Radio Radicale,
i giornali
e i costi della politica

Estremizzando, ma mica tanto: se cesserà anche Radio Radicale, cadrà l’ultimo simbolo della prima repubblica. L’ultimo “organo di partito” a fruire di finanziamento pubblico. L’ultima emittente a trasmettere convegni, seminari e processi e a parlare del e al proprio mondo politico. L’ultimo superstite della sbornia populista che ha travolto la politica e l’informazione in questi anni.

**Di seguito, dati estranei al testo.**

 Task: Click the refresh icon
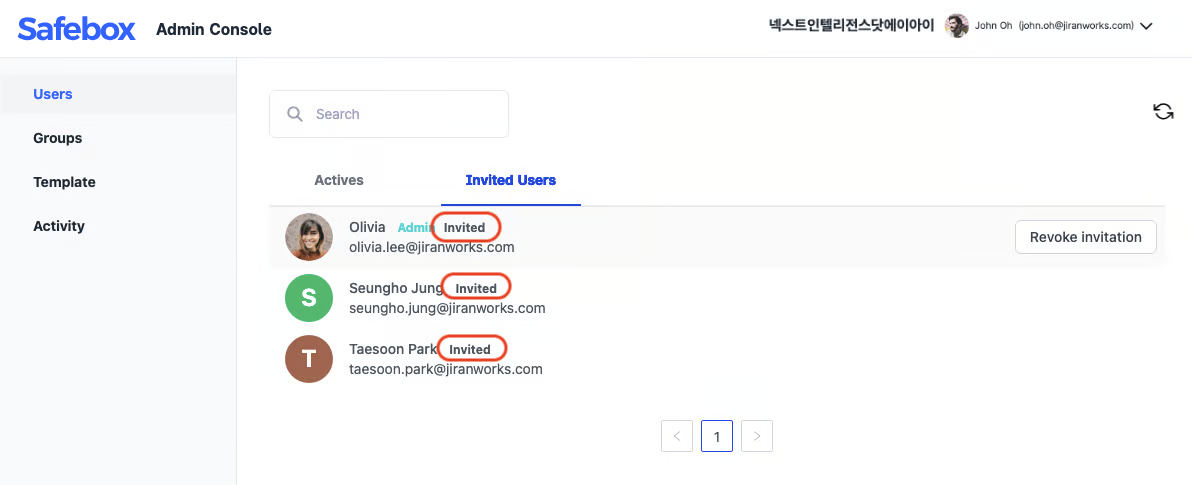pyautogui.click(x=1163, y=112)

I fatti, innanzitutto. La mancata proroga del finanziamento pubblico, decisa dalla maggioranza 5 Stelle, costringerà l’emittente della Lista Pannella a spegnere le sue trasmissioni nel giro di poche settimane. Il direttore Alessio Falconio ha già annunciato che in mancanza di fatti nuovi non saranno pagati gli stipendi dei redattori e dei tecnici a partire dal mese di giugno. Una situazione non nuova, purtroppo. Già nei mesi scorsi il governo Conte aveva tagliato drasticamente i fondi pubblici all’editoria cooperativa, colpendo testate storiche come l’Avvenire e il Manifesto e decine di pubblicazioni minori, soprattutto cattoliche di base, che nella grande maggioranza dei casi hanno dovuto chiudere nel silenzio generale. Assieme a qualche protesta obbligata dei sindacati dei giornalisti, infatti, l’unico a far sentire la propria voce – naturalmente senza poter entrare nel merito delle scelte di Palazzo Chigi – è stato il presidente Mattarella, con una serie di appelli  tutt’altro che rituali a favore del pluralismo dell’informazione e della tutela delle testate più deboli.

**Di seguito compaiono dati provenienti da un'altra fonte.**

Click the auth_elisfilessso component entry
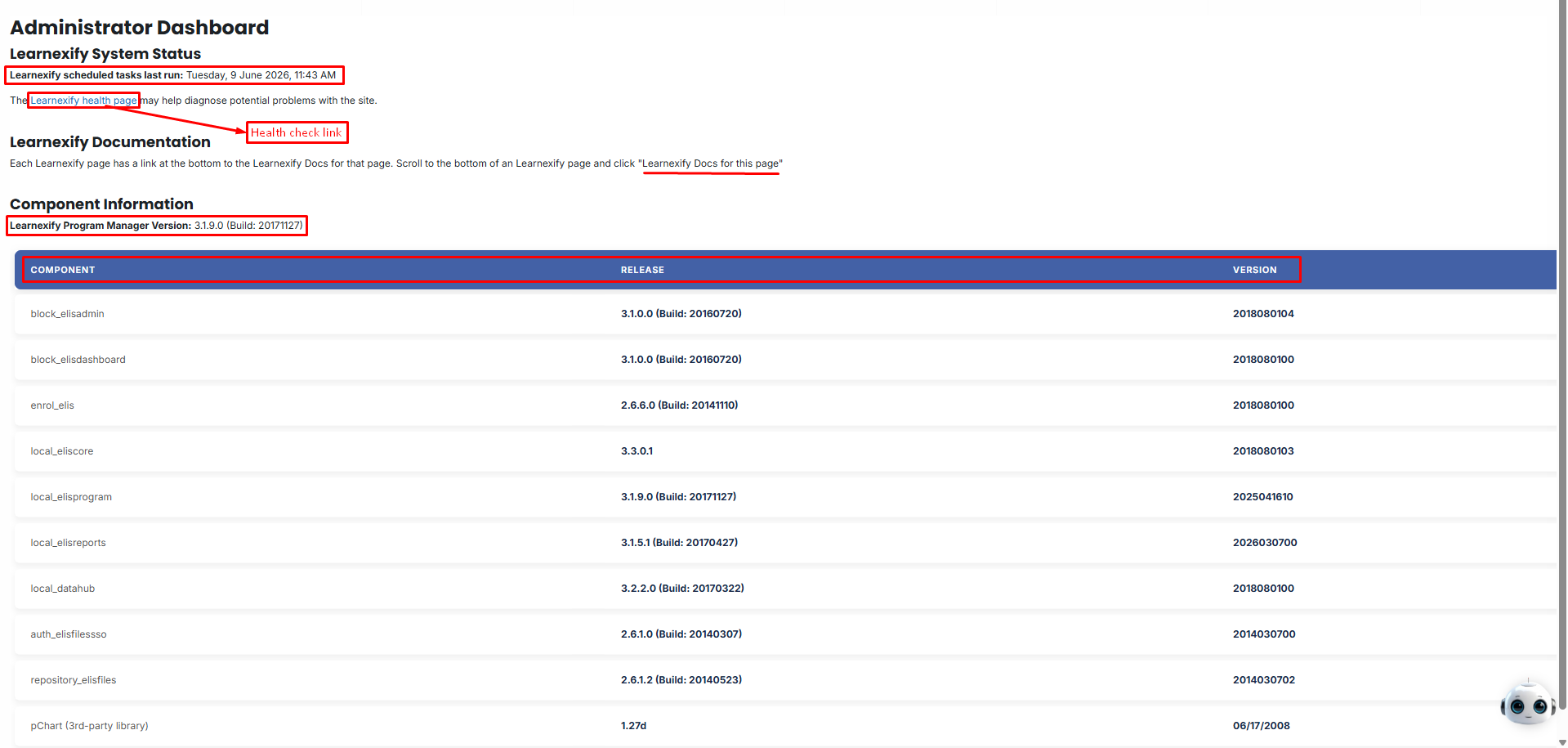The width and height of the screenshot is (1568, 748). coord(69,634)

La “resistenza” attorno a Radio Radicale invece è stata assai più rumorosa, tra appelli politici bipartisan (persino con la partecipazione della Lega!), interventi di scrittori e intellettuali, campagne giornalistiche e scioperi della fame. Una mobilitazione forse un po’ troppo elitaria e di palazzo, ma che può essere comunque un’occasione per la politica e soprattutto per la sinistra, per un ripensamento più generale. Non è affatto un mistero infatti che nel corso di questi anni, nell’illusione forse di non esserne travolti, non sia stato posto alcun vero argine alla furia anti-politica di grillini e populisti. Prima che si abbattesse sull’editoria, la scure dei tagli ha colpito violentemente i partiti, con il taglio generalizzato del finanziamento pubblico: e a decretarlo (la solita vocazione autolesionista) sono stati proprio i governi del centrosinistra.

I danni sono stati pesantissimi. Sul lato umano, con migliaia di ex dipendenti dei partiti finiti in cassa integrazione e poi rimasti senza lavoro. E sul lato politico, anzi del funzionamento della democrazia: i partiti sostituiti da comitati elettorali per questo o quel leader, costretti a sopravvivere con le donazioni di qualche agiato sponsor, non sono evidentemente in grado di esercitare quella funzione fondamentale assegnata loro dalla Costituzione. Per non parlare dei giornali di partito: con la chiusura de l’Unità (senza tante mobilitazioni democratiche e scioperi della fame), non c’è ne più uno in vita. Con l’eccezione di Radio Radicale, appunto, organo della lista Pannella.

Sì salviamola, ma senza ipocrisie.  E ripensiamo anche a tutto il resto.